§ **Stored data**
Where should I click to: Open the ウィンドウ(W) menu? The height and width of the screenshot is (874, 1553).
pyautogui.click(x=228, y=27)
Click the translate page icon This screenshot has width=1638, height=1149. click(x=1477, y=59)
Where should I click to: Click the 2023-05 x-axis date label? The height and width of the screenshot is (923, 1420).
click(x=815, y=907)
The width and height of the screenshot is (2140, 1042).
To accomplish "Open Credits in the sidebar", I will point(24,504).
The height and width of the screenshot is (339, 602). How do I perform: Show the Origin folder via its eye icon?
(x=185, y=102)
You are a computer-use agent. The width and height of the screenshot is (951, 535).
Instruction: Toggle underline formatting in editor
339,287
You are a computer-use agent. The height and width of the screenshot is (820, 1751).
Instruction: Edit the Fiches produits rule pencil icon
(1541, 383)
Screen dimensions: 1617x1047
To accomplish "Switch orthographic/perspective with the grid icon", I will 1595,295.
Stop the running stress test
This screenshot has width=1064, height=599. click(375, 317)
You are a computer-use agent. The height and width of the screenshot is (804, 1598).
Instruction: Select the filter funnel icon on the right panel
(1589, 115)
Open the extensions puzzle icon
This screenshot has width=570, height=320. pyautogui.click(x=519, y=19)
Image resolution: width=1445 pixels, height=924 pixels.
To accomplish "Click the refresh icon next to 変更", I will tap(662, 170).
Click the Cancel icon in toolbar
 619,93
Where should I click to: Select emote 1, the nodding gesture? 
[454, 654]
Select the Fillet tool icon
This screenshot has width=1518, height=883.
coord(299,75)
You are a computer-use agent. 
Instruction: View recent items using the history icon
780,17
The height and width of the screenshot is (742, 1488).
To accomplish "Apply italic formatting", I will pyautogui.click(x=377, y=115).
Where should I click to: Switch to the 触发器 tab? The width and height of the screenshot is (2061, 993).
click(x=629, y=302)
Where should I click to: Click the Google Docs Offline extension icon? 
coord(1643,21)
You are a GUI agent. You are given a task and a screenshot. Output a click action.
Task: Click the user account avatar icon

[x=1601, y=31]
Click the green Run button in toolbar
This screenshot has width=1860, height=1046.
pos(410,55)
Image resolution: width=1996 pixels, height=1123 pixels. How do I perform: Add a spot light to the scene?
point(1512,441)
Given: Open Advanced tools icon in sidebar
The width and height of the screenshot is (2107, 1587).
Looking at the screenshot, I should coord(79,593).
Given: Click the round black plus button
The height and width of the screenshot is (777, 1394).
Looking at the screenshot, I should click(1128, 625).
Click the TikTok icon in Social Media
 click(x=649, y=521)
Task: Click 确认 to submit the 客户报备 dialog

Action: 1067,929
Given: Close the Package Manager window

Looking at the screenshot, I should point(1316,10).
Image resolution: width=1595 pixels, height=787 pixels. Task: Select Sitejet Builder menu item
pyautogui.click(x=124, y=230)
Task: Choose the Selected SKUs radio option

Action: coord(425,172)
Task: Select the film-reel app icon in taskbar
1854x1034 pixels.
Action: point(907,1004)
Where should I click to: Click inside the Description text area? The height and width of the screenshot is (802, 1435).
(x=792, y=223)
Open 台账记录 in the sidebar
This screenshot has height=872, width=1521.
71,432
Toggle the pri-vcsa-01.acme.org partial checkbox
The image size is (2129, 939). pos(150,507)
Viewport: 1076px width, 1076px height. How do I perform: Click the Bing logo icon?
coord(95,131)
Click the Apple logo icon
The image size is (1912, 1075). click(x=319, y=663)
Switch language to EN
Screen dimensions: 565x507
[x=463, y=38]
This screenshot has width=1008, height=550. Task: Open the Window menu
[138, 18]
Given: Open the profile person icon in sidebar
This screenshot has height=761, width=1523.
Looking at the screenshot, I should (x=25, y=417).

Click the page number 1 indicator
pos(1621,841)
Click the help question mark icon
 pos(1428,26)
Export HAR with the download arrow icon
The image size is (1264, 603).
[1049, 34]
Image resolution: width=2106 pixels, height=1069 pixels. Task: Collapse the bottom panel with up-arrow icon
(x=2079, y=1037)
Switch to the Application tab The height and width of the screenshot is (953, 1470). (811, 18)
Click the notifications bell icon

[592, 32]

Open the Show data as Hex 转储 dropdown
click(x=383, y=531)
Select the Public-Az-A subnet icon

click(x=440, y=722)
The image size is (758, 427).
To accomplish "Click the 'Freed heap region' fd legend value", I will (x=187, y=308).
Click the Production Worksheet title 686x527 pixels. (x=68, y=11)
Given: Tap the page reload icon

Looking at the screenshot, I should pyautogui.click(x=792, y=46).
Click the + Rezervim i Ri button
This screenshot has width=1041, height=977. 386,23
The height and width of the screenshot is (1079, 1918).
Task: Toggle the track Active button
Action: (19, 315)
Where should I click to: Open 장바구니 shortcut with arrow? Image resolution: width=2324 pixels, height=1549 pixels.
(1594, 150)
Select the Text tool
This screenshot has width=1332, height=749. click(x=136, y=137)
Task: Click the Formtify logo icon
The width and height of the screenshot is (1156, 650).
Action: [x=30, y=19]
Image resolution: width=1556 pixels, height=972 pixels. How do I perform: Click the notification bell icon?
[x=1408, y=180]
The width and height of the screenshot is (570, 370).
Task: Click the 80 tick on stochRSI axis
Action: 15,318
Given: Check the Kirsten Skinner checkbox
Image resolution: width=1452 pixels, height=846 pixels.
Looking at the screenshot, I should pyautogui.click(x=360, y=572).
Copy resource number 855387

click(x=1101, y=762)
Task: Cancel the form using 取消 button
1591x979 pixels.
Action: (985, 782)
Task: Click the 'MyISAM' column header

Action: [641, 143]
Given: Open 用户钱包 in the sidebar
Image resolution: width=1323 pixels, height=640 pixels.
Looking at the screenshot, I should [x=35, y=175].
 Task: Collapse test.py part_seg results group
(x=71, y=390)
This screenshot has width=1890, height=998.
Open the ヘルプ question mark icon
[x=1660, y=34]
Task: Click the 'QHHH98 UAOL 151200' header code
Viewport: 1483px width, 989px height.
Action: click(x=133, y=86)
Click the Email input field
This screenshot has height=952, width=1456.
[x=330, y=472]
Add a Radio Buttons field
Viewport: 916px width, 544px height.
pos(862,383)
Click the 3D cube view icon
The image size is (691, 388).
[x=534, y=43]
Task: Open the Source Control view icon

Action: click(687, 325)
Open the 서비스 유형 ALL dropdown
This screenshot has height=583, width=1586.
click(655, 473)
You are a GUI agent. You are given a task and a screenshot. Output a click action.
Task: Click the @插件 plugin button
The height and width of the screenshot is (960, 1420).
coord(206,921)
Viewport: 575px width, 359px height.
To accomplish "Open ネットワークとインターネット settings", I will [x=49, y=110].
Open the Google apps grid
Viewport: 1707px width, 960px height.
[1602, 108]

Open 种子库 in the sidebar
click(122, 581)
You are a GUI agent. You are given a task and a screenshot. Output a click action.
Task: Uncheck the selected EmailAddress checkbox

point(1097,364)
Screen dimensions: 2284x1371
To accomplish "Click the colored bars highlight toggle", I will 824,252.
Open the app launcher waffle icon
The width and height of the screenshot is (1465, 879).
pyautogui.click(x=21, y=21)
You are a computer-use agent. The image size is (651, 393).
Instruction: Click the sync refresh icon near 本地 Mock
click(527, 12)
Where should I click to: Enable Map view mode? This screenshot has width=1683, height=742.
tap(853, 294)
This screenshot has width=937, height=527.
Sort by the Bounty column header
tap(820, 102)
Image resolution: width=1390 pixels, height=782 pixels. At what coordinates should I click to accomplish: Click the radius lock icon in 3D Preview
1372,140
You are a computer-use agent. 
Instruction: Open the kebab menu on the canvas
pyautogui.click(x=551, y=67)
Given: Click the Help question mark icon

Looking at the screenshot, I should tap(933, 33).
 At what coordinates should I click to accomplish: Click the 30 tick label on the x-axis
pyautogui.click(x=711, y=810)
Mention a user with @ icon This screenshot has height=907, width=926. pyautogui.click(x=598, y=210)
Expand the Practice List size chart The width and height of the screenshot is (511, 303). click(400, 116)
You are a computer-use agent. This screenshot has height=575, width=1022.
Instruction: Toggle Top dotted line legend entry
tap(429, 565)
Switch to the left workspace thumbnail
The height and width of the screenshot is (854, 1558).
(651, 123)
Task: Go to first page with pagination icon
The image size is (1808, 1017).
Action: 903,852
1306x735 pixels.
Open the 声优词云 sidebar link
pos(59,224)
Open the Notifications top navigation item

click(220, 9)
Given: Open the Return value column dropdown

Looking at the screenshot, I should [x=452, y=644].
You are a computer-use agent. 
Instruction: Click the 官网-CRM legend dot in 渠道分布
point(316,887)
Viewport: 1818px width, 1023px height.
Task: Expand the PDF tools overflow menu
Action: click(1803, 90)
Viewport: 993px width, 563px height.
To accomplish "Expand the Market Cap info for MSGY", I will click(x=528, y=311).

§ **What to work on**
Lines containing the word "grid" in the entries above should be counted, and only that number given.

§ **Reply**
2